Le procès de Jan Fabre pour harcèlement sexuel débute en l'absence de l'artiste

25 mars 2022 à 10:30Temps de lecture2 min
Par RTBFInfo avec Belga

Le procès de Jan Fabre a débuté vendredi matin devant le tribunal correctionnel d'Anvers en l'absence du prévenu. Le sculpteur et chorégraphe est poursuivi pour des cas de violences, d'intimidation et de harcèlement sexuel au sein de sa compagnie Troubleyn. Il est également prévenu pour atteinte à l'honneur d'une personne.

L'audience de ce vendredi est consacrée aux plaidoiries des parties civiles, constituées des victimes déclarées et de l'Institut pour l'égalité des femmes et des hommes, et au réquisitoire du ministère public.

Me Christine Mussche, qui représente l'ensemble des parties civiles, a débuté son allocution en rappelant comment l'affaire a débuté, en 2018. Jan Fabre a alors, selon les victimes déclarées, réagi "à tout le moins de façon déplorable" aux résultats d'une enquête menée par l'Université de Gand sur de potentielles violences sexuelles dans les secteurs culturel et médiatique, après la déferlante #MeToo. L'artiste avait alors déclaré qu'il n'y avait jamais eu de problèmes de la sorte dans son entreprise en 40 ans de carrière.

 

La recherche pointait que les secteurs culturel et médiatique étaient extrêmement vulnérables à des cas de harcèlement (sexuel) et d'abus de pouvoir, en raison notamment de la compétitivité qui y règne, de l'importance des contacts informels et de l'apparence physique, des relations de pouvoir et de l'influence de figures (dirigeantes) charismatiques. Au sein de ces secteurs, la danse apparaissait comme très vulnérable aux potentielles violences sexuelles. "Une zone grise subsiste entre ce qui est acceptable et inacceptable, les frontières peuvent être difficiles à voir mais dans cette affaire, ce n'est pas compliqué au vu du grand nombre de faits et de leur gravité", a plaidé Me Mussche.

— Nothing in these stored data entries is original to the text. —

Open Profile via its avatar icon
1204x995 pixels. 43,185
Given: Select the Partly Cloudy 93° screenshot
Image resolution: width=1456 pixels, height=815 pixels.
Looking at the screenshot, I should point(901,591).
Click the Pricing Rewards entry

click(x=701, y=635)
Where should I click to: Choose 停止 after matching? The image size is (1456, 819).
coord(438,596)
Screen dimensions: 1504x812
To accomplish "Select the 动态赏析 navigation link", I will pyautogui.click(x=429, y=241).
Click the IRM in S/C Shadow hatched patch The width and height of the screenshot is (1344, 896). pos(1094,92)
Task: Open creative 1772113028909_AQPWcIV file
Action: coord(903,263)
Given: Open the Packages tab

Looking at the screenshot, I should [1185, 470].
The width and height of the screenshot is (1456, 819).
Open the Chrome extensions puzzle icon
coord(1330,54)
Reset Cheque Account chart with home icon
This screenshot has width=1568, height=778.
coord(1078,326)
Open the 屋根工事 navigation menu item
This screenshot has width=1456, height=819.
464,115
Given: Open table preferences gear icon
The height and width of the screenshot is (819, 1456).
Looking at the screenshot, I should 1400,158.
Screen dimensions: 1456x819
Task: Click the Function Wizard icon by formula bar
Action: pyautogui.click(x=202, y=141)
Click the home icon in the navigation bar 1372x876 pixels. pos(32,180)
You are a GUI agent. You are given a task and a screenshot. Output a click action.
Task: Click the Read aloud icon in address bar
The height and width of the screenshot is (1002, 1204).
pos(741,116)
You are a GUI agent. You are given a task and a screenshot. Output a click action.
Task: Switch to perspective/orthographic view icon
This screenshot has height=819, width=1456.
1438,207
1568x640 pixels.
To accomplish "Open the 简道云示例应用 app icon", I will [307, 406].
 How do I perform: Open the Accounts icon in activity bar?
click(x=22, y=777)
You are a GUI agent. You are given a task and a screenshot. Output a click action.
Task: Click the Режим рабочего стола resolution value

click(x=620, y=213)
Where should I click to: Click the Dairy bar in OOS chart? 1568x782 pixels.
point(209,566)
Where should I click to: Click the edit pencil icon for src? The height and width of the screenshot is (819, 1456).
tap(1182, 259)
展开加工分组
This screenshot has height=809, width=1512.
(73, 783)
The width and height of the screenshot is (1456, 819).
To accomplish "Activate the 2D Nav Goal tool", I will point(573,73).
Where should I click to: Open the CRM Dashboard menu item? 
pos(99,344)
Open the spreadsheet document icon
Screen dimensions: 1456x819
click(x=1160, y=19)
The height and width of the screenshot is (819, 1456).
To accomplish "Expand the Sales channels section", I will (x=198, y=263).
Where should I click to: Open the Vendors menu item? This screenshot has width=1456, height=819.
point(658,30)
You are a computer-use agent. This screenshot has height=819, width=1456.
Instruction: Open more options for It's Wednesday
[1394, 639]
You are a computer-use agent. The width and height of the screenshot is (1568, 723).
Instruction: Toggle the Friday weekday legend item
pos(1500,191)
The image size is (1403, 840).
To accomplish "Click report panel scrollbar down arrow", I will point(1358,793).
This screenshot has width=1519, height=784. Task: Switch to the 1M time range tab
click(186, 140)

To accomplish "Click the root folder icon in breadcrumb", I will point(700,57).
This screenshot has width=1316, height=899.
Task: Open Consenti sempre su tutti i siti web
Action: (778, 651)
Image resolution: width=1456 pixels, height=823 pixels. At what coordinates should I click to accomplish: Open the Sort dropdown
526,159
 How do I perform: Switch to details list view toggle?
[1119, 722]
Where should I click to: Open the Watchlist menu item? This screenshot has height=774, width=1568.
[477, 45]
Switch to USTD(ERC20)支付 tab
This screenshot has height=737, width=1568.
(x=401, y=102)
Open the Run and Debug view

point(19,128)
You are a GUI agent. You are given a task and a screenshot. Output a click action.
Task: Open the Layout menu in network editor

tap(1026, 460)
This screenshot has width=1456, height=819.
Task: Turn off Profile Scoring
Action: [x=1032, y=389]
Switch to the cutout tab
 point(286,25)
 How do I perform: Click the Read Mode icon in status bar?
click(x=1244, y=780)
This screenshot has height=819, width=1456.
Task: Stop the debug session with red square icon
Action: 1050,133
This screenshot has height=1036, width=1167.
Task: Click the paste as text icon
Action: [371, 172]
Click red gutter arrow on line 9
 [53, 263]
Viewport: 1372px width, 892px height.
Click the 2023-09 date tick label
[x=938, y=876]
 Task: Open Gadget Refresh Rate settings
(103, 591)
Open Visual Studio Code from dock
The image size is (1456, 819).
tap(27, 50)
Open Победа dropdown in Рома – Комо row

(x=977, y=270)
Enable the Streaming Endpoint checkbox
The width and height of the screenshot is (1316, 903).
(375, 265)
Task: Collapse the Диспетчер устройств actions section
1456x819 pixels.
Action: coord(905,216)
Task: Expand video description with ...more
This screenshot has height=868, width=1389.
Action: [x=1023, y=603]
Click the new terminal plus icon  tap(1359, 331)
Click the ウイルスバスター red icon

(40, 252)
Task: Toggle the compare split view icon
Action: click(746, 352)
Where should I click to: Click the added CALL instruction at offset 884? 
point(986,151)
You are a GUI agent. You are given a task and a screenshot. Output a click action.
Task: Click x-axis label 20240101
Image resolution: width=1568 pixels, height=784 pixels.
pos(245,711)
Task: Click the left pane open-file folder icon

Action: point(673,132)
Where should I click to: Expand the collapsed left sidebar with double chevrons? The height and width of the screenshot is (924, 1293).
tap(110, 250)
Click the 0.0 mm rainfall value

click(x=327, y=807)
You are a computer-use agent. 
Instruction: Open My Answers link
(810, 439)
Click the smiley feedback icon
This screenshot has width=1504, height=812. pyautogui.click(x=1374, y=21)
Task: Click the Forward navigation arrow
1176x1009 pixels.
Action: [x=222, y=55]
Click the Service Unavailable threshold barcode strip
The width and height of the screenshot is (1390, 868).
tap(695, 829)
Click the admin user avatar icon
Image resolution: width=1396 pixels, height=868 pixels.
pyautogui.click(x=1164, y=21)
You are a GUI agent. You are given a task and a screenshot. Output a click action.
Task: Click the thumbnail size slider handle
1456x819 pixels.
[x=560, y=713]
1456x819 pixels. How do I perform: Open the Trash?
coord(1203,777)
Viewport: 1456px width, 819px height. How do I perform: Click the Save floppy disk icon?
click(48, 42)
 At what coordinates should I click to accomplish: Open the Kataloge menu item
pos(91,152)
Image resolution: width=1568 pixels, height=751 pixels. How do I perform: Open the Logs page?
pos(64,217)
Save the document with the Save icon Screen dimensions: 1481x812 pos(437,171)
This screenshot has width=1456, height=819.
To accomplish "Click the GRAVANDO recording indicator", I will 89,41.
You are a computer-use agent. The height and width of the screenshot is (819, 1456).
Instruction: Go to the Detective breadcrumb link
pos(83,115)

L'avocate a aussi pointé la difficulté de dénoncer des comportements de harcèlement, sexuel ou non, dans ce secteur. "Les victimes refoulent ou nient souvent les faits", a-t-elle exposé. "Elles craignent les représailles car les faits sont difficiles à prouver physiquement et les cadres peuvent facilement riposter. Les procédures de sélection pour des rôles sont extrêmement informelles, il y a surtout du travail temporaire, en tant qu'indépendant... La crainte de dommages pour la carrière est réelle."

Le manque de points de confiance pour rapporter ce genre de violences est également un problème, a poursuivi Me Mussche. "La distance avec les personnes que l'on dénonce est souvent faible", a estimé l'avocate des parties civiles.

Vendredi prochain, le 1er avril, sera dédié à la plaidoirie de la défense. M. Fabre devrait en principe être présent cette fois et prendre la parole. Pour cette première journée d'audience, il est représenté par ses avocats.

Jan Fabre nie toutes les préventions à sa charge.